New Zealand survived a record-breaking Ireland charge led by centuries from Paul Stirling and Harry Tector for a dramatic one-run victory in Friday’s third one-day international in Dublin.
“It was an amazing game,” said Andy Balbirnie the Ireland captain. “A bitter pill to swallow, but it was great.”
The Black Caps looked on course for a convincing win after Martin Guptill’s century laid the foundations for a total of 360 for six from 50 overs.
Stirling and Tector made the tourists sweat with some superb stroke-play in a tense finish.
Ireland’s lower order managed to bring the chase down to 10 off the last over.
They scored five off Blair Tickner’s first three balls, then Craig Young was run out trying for a second run.
Graham Hume needed three off the last ball, but his huge swing missed.
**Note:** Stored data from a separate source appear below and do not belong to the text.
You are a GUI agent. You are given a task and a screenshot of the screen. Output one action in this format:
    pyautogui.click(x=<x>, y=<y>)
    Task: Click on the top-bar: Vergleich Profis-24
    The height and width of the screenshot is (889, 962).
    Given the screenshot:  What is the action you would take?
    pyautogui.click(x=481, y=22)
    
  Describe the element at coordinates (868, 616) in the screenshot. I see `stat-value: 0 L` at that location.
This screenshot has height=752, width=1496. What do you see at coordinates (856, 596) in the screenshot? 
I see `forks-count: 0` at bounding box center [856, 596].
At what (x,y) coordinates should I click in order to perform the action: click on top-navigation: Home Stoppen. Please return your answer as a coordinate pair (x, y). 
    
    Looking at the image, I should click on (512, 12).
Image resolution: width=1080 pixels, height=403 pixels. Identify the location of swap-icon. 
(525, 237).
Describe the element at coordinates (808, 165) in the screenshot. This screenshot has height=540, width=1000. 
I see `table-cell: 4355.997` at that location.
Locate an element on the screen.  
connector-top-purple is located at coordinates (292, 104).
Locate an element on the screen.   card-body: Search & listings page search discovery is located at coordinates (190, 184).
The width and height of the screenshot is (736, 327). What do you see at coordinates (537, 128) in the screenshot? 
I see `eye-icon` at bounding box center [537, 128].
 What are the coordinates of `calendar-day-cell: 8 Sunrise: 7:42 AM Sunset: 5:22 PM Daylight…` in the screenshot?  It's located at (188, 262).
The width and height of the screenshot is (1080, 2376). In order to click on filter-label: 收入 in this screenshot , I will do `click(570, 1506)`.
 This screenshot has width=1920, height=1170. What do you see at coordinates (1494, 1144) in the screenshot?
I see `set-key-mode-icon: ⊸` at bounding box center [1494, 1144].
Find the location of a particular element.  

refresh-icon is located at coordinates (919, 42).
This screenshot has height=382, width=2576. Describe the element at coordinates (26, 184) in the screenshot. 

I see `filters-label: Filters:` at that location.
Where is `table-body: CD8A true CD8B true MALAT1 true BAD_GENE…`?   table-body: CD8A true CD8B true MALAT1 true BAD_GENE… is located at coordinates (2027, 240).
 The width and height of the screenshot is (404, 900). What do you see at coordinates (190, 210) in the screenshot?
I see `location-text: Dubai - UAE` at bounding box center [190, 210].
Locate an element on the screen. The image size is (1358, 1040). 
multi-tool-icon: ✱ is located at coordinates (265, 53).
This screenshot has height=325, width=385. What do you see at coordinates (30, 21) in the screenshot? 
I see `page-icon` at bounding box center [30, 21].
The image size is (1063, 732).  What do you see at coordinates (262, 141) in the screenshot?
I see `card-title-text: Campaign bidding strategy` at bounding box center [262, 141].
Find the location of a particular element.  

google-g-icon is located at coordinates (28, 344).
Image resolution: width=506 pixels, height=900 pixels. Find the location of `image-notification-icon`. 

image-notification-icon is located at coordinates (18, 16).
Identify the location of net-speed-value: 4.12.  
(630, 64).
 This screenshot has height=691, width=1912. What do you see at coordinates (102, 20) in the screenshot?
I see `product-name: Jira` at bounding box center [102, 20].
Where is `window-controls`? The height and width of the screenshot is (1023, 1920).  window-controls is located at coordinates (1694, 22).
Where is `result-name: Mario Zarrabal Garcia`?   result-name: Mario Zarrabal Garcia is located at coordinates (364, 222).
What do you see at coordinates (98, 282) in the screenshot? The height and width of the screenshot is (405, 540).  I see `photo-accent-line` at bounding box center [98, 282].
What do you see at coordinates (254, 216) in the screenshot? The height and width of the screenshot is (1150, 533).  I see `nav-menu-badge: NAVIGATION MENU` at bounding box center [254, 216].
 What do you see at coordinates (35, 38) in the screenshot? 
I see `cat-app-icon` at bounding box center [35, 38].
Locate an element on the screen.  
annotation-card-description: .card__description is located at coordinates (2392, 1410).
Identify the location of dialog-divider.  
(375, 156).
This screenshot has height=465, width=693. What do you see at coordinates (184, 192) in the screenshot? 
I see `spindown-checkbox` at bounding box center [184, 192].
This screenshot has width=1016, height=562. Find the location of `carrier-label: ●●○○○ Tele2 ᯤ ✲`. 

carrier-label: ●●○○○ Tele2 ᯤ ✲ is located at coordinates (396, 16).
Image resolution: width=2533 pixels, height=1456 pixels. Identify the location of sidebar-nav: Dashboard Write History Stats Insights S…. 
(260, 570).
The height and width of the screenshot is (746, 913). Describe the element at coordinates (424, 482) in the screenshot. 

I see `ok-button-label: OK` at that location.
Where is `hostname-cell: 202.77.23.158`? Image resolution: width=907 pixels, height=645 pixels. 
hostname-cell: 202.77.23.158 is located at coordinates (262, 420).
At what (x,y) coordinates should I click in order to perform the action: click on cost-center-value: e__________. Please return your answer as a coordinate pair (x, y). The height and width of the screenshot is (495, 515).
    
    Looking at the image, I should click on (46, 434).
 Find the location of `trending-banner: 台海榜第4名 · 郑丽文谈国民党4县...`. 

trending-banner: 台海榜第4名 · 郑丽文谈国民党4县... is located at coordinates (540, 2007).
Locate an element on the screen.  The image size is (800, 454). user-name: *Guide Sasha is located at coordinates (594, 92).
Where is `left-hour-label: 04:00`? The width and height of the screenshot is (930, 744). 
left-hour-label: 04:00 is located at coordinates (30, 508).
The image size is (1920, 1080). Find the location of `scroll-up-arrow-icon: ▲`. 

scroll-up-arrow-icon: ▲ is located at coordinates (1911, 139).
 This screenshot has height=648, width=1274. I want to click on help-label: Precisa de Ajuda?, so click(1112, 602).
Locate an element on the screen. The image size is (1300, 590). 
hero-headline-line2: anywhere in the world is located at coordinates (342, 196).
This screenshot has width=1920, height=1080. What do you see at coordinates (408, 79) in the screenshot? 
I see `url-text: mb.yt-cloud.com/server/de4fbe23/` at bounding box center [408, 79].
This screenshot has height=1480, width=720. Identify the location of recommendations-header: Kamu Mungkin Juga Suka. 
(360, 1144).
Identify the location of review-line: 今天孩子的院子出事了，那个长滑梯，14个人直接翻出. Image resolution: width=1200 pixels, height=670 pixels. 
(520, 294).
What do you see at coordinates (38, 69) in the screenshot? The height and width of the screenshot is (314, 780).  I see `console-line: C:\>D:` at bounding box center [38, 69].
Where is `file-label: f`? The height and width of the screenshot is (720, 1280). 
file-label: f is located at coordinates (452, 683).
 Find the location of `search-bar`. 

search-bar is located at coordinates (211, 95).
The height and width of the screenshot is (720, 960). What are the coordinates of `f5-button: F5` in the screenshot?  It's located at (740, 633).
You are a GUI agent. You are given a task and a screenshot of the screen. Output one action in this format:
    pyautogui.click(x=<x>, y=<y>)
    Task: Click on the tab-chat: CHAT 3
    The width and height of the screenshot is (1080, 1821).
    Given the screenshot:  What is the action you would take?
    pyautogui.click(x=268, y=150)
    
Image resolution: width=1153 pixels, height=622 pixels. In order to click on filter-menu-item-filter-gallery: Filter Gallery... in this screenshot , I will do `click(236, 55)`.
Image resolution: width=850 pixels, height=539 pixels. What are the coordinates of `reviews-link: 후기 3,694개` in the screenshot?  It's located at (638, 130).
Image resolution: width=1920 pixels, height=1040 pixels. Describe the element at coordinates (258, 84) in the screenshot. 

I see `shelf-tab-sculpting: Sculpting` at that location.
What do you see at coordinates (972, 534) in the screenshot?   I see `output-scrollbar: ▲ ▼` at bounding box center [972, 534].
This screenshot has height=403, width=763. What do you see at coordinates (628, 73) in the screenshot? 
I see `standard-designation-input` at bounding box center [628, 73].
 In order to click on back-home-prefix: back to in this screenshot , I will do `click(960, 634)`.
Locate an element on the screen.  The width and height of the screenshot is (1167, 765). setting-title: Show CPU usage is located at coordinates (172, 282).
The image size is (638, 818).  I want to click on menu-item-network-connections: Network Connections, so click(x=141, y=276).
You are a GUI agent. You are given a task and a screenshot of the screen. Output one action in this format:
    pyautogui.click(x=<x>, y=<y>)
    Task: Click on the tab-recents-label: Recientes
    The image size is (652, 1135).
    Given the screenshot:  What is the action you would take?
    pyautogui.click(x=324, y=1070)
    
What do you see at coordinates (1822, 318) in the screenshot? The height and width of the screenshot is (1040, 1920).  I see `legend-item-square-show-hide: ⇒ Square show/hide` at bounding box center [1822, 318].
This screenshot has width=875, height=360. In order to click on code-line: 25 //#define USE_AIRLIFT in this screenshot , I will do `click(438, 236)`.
Ireland got only a leg bye and, despite their highest ever ODI score of 359 for nine, suffered their third narrow loss of the series.
New Zealand won the first match by one wicket with one ball to spare and the second by three wickets to set up the sweep.
Guptill hit a faultless 115, his 18th ODI century for New Zealand, and Henry Nicholls smashed three sixes in his 54-ball innings of 79.
When Ireland batted, Stirling reached three figures with a boundary down to third man but was furious when he was out for 120, one of Matt Henry’s four victims.
His 179-run partnership for the third-wicket with Tector, who had made 113 in the series opener, was an Irish ODI record.
“The two hundreds were among the best I’ve seen,” said Balbirnie. “Tector has been threatening to do this. Getting two in a week is special.”
When Tector went for 108, the hosts’ hopes of victory looked slim, but George Dockrell’s rapid 22 kept them in the fight to the end.
“It’s been an amazing series, hats off to Ireland. All three games could have gone either way,” said New Zealand all-rounder Michael Bracewell, voted player of the series.
New Zealand will resume their duel with Ireland in three Twenty20 internationals starting on Monday.